Post-translational regulation by structural changes of 4-dihydromethyltrisporate dehydrogenase, a key enzyme in sexual and parasitic communication mediated by the trisporic acid pheromone system, of the fungal fusion parasite Parasitella parasitica

P. parasitica contains at least six genes coding for TSP1-like proteins. We created models of tertiary structures and performed protein-protein docking with the resulting protein structures to simulate dimerization and to provide support for probable regulatory mechanisms at the protein level. The resulting structure models show differences in putative activity and binding preferences between the different TSP1-like proteins. Two of them seem to be able to form solid binding pockets for substrate and cosubstrate after dimerization.

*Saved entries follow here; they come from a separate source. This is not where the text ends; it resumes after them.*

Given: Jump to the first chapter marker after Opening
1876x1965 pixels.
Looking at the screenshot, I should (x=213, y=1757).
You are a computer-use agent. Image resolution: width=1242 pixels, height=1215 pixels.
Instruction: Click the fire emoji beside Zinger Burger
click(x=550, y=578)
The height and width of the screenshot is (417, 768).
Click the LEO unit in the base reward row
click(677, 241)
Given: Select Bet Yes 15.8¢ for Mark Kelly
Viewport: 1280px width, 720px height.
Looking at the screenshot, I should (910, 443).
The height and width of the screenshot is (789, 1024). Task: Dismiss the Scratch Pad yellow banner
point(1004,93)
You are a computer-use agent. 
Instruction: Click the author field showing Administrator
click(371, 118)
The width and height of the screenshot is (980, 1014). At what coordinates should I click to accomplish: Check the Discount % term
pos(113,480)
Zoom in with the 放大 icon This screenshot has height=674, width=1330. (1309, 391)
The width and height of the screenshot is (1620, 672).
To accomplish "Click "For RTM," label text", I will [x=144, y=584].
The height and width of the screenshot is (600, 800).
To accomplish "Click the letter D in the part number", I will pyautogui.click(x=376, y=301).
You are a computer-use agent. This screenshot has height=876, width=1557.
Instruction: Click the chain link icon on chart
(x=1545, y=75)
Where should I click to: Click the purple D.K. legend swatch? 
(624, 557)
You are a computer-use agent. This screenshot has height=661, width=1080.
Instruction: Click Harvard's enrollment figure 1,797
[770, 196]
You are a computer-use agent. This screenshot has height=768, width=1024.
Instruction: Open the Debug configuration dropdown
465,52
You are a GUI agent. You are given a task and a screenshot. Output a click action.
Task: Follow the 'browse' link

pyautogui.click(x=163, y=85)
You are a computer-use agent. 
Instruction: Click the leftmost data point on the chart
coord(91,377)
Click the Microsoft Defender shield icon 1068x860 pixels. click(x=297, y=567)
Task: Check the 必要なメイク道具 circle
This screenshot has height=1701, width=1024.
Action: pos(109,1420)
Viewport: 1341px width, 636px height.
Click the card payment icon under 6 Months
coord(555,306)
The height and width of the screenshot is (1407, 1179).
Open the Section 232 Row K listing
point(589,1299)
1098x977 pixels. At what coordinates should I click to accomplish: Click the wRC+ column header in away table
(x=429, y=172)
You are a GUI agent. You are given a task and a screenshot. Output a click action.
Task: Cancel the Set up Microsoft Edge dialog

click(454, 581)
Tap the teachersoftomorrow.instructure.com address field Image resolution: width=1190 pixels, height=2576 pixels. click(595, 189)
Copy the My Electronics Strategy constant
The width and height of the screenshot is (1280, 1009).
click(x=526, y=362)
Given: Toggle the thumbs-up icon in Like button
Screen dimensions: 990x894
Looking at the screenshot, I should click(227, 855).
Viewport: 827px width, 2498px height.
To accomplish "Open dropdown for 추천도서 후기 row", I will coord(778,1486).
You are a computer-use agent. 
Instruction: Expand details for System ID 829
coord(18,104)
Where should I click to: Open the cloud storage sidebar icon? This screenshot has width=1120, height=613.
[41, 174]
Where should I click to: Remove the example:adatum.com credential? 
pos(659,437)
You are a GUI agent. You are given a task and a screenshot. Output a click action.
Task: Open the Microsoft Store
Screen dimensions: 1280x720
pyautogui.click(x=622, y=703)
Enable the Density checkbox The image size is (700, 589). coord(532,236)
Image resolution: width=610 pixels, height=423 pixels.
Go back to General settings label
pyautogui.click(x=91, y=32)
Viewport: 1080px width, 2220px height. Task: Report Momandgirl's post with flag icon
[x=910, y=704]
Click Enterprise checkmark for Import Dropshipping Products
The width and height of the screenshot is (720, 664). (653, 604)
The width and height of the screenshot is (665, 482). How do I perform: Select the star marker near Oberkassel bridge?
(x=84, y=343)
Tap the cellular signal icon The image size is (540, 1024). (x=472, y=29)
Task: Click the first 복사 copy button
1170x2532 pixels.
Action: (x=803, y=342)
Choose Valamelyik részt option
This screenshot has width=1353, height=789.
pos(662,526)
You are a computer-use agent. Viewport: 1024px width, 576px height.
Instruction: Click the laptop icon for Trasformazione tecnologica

The other four TSP1-like proteins are more likely to represent regulating subunits for the two active isoforms. The ability to form homodimers with enzymatic activity could be the crucial difference between sexual and parasitic communication pathways. TSP1 PARPA_07791 forms enzymatically inactive homodimers. The second TSP1, PARPA_04105, forms active homodimers and could be responsible for the parasitic pathway of communication. Both TSP1 proteins can form more or less active heterodimers with the additional TSP1-like proteins. TSP1 PARPA_07791 mediates the sexual pathway probably as in other zygomycetous fungi like Mucor mucedo. High sequence identities between this TSP1 isomer and TSP1 proteins from other zygomycetes substantiate its function. This bioinformatic study supports previous experimental findings of post-translational regulation of 4-dihydromethyltrisporate dehydrogenases in zygomycetes and, for the first time, provides a substantiated hypothesis of the underlying mechanism.